Speaking at The Economist Talent Management Summit: New Model Leaders in London, Morrissey, who is also founder of the 30% Club, said that social mobility and gender are part of the same “change continuum”. She added that the age of board members is another area that should be addressed.
“While I don’t think the average age (55 years) of a board member needs to change, I think introducing age diversity within that board would be advantageous,” she said.
“If you have an age range between 35 and 70, that would introduce a diversity that would bring a range of ideas.”
Estee Lauder group HR director Martin Brook revealed that the company has a “reverse mentoring” scheme to give young people a voice in the company.
“There is a young employee who helps me to understand social media,” he said. “It’s not only helpful for me, but it gives young people in the company a voice with people high up in the business.”

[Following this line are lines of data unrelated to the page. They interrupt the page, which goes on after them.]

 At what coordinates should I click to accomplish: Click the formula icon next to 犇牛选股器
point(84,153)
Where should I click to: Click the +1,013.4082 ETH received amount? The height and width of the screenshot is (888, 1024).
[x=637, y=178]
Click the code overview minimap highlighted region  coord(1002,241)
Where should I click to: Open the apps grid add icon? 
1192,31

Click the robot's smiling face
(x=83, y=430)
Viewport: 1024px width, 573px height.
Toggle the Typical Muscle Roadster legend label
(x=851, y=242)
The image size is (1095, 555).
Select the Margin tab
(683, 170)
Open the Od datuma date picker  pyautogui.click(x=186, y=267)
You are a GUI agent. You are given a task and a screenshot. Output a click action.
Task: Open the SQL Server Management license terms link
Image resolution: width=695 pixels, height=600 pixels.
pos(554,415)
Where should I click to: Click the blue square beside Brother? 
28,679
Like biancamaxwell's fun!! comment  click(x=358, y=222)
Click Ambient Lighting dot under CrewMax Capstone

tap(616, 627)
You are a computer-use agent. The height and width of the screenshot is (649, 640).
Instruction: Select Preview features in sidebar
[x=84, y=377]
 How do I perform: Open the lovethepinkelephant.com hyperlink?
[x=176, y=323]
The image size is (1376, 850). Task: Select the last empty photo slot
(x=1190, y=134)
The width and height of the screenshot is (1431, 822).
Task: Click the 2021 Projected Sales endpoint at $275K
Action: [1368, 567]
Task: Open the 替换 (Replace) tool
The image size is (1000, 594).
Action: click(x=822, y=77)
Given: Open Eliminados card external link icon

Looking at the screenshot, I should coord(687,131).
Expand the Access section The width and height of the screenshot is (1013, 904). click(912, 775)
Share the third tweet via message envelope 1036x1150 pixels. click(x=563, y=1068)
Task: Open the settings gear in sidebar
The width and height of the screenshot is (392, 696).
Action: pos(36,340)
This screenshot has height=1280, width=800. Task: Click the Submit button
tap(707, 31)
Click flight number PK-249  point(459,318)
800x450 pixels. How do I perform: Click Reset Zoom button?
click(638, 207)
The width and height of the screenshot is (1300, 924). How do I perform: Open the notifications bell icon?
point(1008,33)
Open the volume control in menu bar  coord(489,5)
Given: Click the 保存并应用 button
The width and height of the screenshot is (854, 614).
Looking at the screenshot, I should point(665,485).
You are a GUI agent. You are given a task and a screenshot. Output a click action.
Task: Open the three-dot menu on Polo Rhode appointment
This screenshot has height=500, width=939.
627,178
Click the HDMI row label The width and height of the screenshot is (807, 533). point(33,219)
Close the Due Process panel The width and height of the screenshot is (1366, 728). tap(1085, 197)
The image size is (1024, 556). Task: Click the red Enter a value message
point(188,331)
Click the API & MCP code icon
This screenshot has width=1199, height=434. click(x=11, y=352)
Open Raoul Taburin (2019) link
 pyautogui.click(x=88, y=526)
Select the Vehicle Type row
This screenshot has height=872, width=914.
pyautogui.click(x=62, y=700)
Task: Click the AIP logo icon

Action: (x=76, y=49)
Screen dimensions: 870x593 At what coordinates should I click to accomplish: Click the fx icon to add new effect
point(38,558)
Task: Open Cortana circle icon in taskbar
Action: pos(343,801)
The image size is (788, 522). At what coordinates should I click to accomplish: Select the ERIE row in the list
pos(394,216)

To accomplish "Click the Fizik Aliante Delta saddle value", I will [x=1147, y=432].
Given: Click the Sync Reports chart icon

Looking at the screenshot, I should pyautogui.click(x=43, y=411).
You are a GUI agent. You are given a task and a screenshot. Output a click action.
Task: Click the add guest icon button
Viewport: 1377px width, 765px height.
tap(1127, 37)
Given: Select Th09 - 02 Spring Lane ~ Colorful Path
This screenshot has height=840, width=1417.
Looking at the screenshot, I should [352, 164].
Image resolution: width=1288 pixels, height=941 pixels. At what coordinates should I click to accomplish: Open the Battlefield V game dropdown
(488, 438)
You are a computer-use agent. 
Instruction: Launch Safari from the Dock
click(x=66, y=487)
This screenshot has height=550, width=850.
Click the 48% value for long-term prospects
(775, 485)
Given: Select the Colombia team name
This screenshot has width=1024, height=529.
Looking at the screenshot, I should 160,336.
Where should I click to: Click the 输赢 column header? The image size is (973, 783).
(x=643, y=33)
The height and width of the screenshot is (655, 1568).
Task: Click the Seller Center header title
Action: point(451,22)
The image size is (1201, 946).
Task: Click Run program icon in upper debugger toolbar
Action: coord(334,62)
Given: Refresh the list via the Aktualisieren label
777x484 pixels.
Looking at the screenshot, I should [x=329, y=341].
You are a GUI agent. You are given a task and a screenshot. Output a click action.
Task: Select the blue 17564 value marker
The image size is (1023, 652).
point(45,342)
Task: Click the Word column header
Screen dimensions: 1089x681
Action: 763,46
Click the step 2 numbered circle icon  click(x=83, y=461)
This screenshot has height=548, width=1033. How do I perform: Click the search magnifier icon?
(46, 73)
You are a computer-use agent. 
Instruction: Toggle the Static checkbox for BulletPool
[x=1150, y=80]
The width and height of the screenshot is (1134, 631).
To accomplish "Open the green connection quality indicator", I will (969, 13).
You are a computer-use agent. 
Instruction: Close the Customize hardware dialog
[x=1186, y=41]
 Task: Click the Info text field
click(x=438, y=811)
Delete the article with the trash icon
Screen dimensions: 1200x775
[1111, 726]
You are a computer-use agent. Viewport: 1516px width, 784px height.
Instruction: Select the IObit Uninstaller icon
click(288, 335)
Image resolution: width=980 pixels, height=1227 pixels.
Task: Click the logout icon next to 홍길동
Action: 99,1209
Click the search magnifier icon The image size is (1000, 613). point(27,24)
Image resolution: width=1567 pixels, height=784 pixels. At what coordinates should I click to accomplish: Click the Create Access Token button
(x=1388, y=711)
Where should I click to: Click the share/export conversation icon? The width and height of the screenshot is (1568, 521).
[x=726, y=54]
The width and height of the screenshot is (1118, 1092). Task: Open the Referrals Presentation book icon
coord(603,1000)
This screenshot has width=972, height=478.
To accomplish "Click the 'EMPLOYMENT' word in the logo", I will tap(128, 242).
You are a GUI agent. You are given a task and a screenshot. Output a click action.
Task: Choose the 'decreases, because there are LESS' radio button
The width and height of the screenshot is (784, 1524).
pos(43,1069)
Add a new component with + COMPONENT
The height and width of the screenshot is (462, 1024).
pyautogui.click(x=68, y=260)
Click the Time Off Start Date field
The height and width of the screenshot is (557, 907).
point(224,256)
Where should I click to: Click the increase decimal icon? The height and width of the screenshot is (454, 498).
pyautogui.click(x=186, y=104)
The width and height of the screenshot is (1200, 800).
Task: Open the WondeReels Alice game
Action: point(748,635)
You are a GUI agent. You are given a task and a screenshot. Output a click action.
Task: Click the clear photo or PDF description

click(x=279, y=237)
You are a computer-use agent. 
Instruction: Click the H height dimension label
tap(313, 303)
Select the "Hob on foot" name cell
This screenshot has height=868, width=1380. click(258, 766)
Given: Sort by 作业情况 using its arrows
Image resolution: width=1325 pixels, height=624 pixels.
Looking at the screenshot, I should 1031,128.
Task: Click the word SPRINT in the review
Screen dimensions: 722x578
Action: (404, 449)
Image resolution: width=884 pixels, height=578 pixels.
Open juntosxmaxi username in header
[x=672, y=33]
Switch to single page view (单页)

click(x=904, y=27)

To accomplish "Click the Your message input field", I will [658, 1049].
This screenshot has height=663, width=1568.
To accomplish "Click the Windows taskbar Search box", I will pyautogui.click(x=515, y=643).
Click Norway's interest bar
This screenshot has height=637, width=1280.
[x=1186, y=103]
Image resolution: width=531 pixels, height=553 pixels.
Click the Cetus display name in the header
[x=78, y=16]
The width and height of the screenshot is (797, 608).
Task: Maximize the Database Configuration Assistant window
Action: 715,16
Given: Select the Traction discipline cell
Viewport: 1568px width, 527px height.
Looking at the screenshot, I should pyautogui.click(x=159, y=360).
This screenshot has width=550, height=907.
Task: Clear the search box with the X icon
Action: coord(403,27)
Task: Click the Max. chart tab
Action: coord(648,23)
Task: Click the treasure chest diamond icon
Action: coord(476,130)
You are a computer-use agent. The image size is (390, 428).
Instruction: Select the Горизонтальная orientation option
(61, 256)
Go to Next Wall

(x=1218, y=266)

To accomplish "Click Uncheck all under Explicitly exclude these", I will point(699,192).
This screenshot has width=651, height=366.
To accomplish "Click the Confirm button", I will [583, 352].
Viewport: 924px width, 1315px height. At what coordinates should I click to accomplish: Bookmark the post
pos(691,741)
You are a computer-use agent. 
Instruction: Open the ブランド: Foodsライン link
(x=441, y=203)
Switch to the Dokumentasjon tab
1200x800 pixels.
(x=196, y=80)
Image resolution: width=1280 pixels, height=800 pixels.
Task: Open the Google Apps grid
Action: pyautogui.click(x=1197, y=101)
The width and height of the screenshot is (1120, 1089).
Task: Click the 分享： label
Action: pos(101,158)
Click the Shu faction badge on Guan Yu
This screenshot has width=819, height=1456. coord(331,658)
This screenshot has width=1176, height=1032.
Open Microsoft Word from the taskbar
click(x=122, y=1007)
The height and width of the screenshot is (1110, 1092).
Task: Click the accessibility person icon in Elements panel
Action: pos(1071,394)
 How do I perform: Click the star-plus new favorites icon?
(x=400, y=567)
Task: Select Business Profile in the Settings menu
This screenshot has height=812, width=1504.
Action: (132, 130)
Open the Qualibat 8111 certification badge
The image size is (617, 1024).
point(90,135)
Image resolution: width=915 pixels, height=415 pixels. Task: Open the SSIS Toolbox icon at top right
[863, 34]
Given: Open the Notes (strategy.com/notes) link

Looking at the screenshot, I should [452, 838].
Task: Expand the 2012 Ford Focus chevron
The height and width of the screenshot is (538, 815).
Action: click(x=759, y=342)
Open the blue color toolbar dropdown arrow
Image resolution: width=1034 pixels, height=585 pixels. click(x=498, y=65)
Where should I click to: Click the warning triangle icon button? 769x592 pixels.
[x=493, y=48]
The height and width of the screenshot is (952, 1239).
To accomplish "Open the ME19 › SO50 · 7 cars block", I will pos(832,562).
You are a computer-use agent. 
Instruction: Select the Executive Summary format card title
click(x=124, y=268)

Mary Goudie, a diversity campaigner who is on the board of Vital Voices, added that businesses could do more to promote social mobility, along with workplace mobility.
“There is no doubt that since the financial crash inequality has increased,” she said. “Employers can support people who might not have had a chance to gain qualifications first time around by allowing them to go on workplace courses or gain qualifications while working. At the moment they’re not always prepared to do this.”
Asda executive people director Hayley Tatum claimed the retail sector is ahead of the curve on workplace mobility, with employees regularly working their way from the shop floor to senior management.
“Our new CEO left school with one O-level,” she said. “I’m proud of the fact that people who may not have had access to education or gained qualifications when younger can make real progress in the company.”